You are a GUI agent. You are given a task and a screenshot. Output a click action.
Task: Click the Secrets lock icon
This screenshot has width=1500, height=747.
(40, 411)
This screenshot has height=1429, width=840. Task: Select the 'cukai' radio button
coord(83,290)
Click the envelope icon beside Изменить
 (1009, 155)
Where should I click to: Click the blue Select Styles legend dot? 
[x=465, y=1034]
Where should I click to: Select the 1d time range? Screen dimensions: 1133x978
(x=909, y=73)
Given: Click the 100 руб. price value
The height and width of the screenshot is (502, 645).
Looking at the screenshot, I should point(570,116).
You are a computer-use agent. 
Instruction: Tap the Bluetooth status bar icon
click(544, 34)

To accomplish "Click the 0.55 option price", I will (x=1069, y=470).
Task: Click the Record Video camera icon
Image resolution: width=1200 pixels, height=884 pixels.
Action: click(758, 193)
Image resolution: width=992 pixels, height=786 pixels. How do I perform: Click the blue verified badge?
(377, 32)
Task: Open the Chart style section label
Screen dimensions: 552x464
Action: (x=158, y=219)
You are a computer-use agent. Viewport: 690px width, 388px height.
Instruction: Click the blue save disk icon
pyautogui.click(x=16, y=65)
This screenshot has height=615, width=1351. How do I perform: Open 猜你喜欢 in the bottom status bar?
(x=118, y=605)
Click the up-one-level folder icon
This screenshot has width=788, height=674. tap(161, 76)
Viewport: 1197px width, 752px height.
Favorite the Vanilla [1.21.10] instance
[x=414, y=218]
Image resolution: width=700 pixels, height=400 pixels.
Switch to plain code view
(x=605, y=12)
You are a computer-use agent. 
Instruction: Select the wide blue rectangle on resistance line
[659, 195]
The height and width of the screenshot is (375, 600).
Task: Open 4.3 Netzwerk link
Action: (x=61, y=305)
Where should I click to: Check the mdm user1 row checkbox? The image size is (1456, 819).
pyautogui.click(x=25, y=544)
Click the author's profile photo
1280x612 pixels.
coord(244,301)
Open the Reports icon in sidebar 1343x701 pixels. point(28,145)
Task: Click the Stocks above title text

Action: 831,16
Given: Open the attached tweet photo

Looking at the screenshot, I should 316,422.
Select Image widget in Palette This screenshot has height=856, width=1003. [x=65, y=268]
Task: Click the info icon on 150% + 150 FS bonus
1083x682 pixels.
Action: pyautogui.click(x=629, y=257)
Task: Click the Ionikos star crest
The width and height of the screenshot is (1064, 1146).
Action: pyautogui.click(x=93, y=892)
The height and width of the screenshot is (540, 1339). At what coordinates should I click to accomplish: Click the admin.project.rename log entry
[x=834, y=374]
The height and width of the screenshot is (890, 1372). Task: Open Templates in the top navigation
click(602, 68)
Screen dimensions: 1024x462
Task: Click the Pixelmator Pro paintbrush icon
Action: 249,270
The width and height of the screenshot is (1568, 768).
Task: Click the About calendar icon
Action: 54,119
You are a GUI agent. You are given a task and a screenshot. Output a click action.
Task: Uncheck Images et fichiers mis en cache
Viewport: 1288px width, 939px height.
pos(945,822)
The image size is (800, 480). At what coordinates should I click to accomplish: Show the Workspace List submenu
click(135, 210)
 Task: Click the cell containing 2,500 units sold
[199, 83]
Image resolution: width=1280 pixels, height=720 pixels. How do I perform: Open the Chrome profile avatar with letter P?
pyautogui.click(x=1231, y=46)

■ ■ ■ ■ ■

> WHAT IS NEEDED
Quote the whole listing above word for word.

> ANSWER FOR THIS EXERCISE
You are a GUI agent. You are given a task and a screenshot. Output a click action.
Task: Click the Secrets lock icon
This screenshot has width=1500, height=747.
(40, 411)
This screenshot has height=1429, width=840. Task: Select the 'cukai' radio button
coord(83,290)
Click the envelope icon beside Изменить
 (1009, 155)
Where should I click to: Click the blue Select Styles legend dot? 
[x=465, y=1034]
Where should I click to: Select the 1d time range? Screen dimensions: 1133x978
(x=909, y=73)
Given: Click the 100 руб. price value
The height and width of the screenshot is (502, 645).
Looking at the screenshot, I should point(570,116).
You are a computer-use agent. 
Instruction: Tap the Bluetooth status bar icon
click(544, 34)

To accomplish "Click the 0.55 option price", I will (x=1069, y=470).
Task: Click the Record Video camera icon
Image resolution: width=1200 pixels, height=884 pixels.
Action: click(758, 193)
Image resolution: width=992 pixels, height=786 pixels. How do I perform: Click the blue verified badge?
(377, 32)
Task: Open the Chart style section label
Screen dimensions: 552x464
Action: (x=158, y=219)
You are a computer-use agent. Viewport: 690px width, 388px height.
Instruction: Click the blue save disk icon
pyautogui.click(x=16, y=65)
This screenshot has height=615, width=1351. How do I perform: Open 猜你喜欢 in the bottom status bar?
(x=118, y=605)
Click the up-one-level folder icon
This screenshot has width=788, height=674. tap(161, 76)
Viewport: 1197px width, 752px height.
Favorite the Vanilla [1.21.10] instance
[x=414, y=218]
Image resolution: width=700 pixels, height=400 pixels.
Switch to plain code view
(x=605, y=12)
You are a computer-use agent. 
Instruction: Select the wide blue rectangle on resistance line
[659, 195]
The height and width of the screenshot is (375, 600).
Task: Open 4.3 Netzwerk link
Action: (x=61, y=305)
Where should I click to: Check the mdm user1 row checkbox? The image size is (1456, 819).
pyautogui.click(x=25, y=544)
Click the author's profile photo
1280x612 pixels.
coord(244,301)
Open the Reports icon in sidebar 1343x701 pixels. point(28,145)
Task: Click the Stocks above title text

Action: 831,16
Given: Open the attached tweet photo

Looking at the screenshot, I should 316,422.
Select Image widget in Palette This screenshot has height=856, width=1003. [x=65, y=268]
Task: Click the info icon on 150% + 150 FS bonus
1083x682 pixels.
Action: pyautogui.click(x=629, y=257)
Task: Click the Ionikos star crest
The width and height of the screenshot is (1064, 1146).
Action: pyautogui.click(x=93, y=892)
The height and width of the screenshot is (540, 1339). At what coordinates should I click to accomplish: Click the admin.project.rename log entry
[x=834, y=374]
The height and width of the screenshot is (890, 1372). Task: Open Templates in the top navigation
click(602, 68)
Screen dimensions: 1024x462
Task: Click the Pixelmator Pro paintbrush icon
Action: 249,270
The width and height of the screenshot is (1568, 768).
Task: Click the About calendar icon
Action: 54,119
You are a GUI agent. You are given a task and a screenshot. Output a click action.
Task: Uncheck Images et fichiers mis en cache
Viewport: 1288px width, 939px height.
pos(945,822)
The image size is (800, 480). At what coordinates should I click to accomplish: Show the Workspace List submenu
click(135, 210)
 Task: Click the cell containing 2,500 units sold
[199, 83]
Image resolution: width=1280 pixels, height=720 pixels. How do I perform: Open the Chrome profile avatar with letter P?
pyautogui.click(x=1231, y=46)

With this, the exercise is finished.